As Day One investors, we make most of our decisions when there is nothing more than the founders. It requires a belief that extraordinary people do exist, and strong convictions about who they are and what makes them different. Our Ambition, Vision, Execution framework sums up ten years of learnings in this field.
But extraordinary people don’t all meet their destiny at the same stage of life. Zuckerberg was 19 when he started his company, Bezos was 30, and Kalanick was 32. Napoleon, for his part, was 24 when he made his first “coup d’éclat” at the battle of Toulon. And some get old before they meet with greatness.
From a historical perspective it’s not that big a deal: Most great people end up doing great things. But as investors, it’s much better if the founders we invest in make it in a few years.
This led us to think deeply about how to predict that such a moment is likely to happen. We think the answer is “When they have discovered a Unique Insight”.
Everybody lies, including founders
Successful founders often tell their story starting with a problem they identified, and say they designed a custom-made solution to solve it. Journalists love it (“start with a problem!”), but in most cases this is the opposite of what actually happened.
Most often, they started by getting intimately familiar with a technological breakthrough. Understanding it so well and deeply that it gave them an advantage over others. Paul Graham calls this “living in the future” and it conveys well how these people feel when they reach this state.

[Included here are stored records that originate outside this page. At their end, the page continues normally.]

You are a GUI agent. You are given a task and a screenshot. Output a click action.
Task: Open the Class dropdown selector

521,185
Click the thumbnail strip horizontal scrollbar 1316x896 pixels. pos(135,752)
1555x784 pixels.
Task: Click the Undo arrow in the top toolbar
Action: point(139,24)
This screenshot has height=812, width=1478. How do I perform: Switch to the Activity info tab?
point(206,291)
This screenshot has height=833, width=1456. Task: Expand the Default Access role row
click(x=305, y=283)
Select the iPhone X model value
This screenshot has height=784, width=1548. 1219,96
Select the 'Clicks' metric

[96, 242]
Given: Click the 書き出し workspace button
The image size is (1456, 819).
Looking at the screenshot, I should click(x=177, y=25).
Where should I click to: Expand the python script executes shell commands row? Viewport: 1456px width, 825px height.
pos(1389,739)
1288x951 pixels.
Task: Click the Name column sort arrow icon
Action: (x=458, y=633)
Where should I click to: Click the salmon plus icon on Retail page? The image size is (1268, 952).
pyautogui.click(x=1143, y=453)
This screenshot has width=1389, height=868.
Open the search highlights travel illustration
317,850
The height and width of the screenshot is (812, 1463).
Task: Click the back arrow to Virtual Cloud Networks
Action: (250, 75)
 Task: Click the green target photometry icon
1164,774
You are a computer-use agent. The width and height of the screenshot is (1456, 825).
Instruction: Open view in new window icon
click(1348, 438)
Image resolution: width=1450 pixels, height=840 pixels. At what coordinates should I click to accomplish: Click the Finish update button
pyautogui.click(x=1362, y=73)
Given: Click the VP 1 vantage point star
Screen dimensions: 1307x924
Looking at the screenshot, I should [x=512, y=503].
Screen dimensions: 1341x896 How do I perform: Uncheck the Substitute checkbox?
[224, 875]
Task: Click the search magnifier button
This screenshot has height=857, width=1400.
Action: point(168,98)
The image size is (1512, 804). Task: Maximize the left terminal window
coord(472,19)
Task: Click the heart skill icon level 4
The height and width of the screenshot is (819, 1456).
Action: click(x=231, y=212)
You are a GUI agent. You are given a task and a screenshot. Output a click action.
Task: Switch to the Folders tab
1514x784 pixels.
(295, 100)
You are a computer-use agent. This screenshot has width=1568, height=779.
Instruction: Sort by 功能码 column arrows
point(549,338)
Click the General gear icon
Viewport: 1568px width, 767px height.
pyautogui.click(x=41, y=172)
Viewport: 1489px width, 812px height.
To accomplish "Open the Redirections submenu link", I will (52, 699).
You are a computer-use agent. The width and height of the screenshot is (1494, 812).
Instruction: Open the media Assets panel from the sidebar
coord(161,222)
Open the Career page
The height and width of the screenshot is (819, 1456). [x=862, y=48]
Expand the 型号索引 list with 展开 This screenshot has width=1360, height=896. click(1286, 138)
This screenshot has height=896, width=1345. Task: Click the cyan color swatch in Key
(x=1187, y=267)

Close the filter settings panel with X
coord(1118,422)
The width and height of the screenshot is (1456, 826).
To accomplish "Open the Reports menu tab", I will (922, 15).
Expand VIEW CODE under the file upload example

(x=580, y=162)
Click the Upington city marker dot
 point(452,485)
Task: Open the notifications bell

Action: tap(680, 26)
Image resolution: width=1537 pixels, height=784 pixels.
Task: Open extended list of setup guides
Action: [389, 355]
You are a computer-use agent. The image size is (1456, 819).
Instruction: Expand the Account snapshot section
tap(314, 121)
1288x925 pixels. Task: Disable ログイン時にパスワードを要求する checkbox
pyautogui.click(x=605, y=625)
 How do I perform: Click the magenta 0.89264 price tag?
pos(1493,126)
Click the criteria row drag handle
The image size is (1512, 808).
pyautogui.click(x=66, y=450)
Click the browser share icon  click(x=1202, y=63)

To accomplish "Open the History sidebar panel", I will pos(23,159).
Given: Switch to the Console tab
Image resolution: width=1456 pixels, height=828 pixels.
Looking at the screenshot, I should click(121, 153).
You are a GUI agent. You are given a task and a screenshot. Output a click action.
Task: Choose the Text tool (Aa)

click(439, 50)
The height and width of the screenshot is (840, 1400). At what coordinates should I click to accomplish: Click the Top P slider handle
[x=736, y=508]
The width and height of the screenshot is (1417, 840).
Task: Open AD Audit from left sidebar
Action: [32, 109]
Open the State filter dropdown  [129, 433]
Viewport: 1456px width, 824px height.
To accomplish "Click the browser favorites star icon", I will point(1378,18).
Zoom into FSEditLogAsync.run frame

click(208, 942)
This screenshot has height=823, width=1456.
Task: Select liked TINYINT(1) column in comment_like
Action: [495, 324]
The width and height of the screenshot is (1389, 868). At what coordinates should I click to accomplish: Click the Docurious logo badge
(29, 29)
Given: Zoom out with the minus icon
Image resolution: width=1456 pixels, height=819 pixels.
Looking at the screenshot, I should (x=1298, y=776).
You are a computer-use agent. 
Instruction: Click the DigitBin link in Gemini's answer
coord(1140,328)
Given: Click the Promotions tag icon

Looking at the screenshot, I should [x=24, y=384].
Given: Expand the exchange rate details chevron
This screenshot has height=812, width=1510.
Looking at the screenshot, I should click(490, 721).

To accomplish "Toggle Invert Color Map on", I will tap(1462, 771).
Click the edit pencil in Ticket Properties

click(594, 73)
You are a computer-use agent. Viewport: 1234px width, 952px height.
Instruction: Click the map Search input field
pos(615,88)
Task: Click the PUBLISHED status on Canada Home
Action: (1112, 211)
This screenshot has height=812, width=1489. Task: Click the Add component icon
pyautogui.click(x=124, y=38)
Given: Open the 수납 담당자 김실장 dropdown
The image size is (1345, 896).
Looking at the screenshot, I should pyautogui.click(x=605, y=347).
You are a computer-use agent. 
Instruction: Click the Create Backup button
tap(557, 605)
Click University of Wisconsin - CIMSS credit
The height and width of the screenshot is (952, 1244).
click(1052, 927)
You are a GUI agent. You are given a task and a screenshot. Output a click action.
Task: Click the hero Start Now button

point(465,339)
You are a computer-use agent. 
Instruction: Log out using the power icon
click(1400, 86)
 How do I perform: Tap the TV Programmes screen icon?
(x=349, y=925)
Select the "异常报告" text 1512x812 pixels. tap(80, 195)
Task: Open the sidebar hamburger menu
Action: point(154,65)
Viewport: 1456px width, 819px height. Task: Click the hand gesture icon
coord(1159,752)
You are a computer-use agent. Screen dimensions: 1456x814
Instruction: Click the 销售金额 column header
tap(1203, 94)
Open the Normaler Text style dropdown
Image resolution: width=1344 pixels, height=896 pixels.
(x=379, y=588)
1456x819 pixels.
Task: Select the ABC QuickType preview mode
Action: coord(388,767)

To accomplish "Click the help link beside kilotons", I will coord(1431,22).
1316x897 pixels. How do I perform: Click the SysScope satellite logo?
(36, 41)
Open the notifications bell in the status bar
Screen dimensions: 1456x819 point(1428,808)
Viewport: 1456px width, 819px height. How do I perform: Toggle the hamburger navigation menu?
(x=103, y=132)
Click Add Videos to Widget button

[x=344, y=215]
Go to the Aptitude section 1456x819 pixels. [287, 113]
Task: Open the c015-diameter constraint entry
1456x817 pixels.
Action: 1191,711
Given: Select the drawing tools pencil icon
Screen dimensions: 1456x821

Finding an old problem to a new solution
Once one gets perfect intellectual command of a technological breakthrough, then it’s time to find something it’s useful for, a problem it can solve. Most often it’s a problem that long predated the technology, because the world is pretty good at solving problems and most new ones get solved quickly. Those worth solving often have been around for a while, waiting for a solution to become technically possible.
It’s Travis who understood the iPhone and discovered it was solving taxis. Bezos who understood ecommerce and discovered it was making books’ logistics so easy. Or Zuckerberg hacking everything that moves and discovering networks are great to connect with mates.
Even Napoleon’s success relied on this pattern of starting with a new tech and finding a way to use it: When the Siege of Toulon happened, the “Gribeauval” artillery system had been introduced a few years before. Lighter, more standardized, and far more mobile, it allowed him to concentrate firepower on decisive points instead of scattering shots across multiple targets, as old-school officers had been trained to do.
Your Unique Insight is what you are about
This is what we call a Unique Insight: The rare combination of a new solution with an old problem, rarely longer than a sentence: iPhone for taxis, ecommerce for books…
Once a founder has seen one and gets inhabited by it, it becomes part of his weltanschauung, of his worldview. The energy and conviction radiating from it is palpable for everyone around him: potential co-founders, investors, employees, clients, journalists… And other Unique Insights discoverers, who like nothing more than hanging out with their peers. It becomes what a person “is about”, a thing so few people are.
In our experience, this is the best predictor of soon-to-happen greatness for a founder. And this is all we need to invest.